I had no idea what I had done to make my writing “different.” I’d gone back and now again and looked at writing from my high school and college days, and I could see there were vestiges of how I write now, in the rhythm and juxtaposition of the words especially.
And it became clear to me (this is in response to Casey’s comment) that the more you write, the more you figure things out — like you don’t need twenty descriptive sentences to go from here to there when two will do, or there is one word that could take the place of four or five. Or there’s a more direct way to get to the crux of a scene.

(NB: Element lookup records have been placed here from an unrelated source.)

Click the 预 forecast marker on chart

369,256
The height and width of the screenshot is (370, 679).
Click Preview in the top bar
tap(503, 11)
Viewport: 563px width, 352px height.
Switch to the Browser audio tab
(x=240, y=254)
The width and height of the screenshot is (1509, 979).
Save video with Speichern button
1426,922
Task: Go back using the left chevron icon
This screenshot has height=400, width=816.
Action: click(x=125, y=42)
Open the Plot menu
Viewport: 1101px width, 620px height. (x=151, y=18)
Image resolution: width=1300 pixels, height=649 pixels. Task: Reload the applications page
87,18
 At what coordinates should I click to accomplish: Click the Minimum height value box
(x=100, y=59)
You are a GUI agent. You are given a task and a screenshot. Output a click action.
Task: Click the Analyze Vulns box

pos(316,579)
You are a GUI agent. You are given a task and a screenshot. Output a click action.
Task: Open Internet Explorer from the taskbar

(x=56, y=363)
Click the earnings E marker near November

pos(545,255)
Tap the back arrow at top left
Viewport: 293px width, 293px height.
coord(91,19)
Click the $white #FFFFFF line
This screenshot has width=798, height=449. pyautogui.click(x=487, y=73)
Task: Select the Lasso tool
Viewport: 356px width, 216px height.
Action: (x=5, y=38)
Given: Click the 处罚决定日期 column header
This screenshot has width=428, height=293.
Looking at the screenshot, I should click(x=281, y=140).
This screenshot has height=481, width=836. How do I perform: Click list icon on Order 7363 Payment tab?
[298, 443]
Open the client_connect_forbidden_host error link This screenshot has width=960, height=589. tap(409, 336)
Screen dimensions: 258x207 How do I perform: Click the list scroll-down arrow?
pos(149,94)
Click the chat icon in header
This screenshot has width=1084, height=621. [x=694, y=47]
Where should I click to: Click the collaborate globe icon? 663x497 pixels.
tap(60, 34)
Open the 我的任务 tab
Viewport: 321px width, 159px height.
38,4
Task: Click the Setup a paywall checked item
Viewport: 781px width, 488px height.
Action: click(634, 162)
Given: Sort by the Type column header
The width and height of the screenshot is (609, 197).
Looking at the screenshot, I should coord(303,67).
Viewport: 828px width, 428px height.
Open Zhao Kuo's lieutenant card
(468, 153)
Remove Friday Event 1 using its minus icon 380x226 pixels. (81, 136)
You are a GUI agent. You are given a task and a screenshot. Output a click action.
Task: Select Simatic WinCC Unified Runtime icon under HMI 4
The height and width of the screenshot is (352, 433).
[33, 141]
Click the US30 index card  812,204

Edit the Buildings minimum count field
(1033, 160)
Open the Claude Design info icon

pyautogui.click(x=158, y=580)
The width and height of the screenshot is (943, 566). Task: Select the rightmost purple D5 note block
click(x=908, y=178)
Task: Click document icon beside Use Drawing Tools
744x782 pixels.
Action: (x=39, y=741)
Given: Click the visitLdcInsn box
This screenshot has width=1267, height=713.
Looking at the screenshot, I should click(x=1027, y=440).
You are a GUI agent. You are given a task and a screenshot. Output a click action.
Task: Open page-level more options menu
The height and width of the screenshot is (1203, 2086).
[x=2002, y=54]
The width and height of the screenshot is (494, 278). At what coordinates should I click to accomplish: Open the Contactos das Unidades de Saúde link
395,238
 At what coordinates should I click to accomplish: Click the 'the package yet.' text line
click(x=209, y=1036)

Back when I started, we were writing 125,000 word manuscripts. There was lots of room for description, different points of view and subplots. It was also a daunting amount of white paper (this was pre-computer) –and eventually blank screen to fill. Books were denser then, rife with details, spilling over with emotion and multiple plots.
But now we’re writing for a speed read generation. Time is of the essence, even in romance, and we need to get from here to there in the most direct way. (Then again, the response to “Downton Abbey” kind of disproves that.)
My writing is different in some ways. I used to love to luxuriate in the imperfect tense — a lot of “was”s and “were”s — and I adored conjunctions — “and”s, and” but”s — until I realized that the line editor was cutting them right and left because it made the story sound more immediate. And more direct.
Lesson learned. So I’m trying to be more economical with my words while still maintaining my voice and the essence of the way I write. I ask myself if there’s a better way to phrase things, another way to get at what I want to say. My goal is to make sure the line editor has no work to do when s/he gets my manuscript (hardly ever happens).
It does make things more challenging.
My advice always is to keep writing and don’t let external things deflect you. It’s a solitary business and you have to learn to love your work, to trust yourself, and to retain your power over your fictional worlds and words.
By the way, everyone loved “Satisfaction” and Emily the cat. I’ve reread it because I still don’t know what I did in it that was so different. But (oh those “but”s) I keep trying to figure it out.
What do you think? Has your writing changed? Have you found that by writing more you learn more? Have you used a beloved pet in a story?
Thea Devine is the author whose books defined erotic historical romance. She’s the author of a dozen novellas and twenty-five historical and contemporary romances, the latest of which is The Darkest Heart (Gallery, June 2011). She’s currently working on a sequel.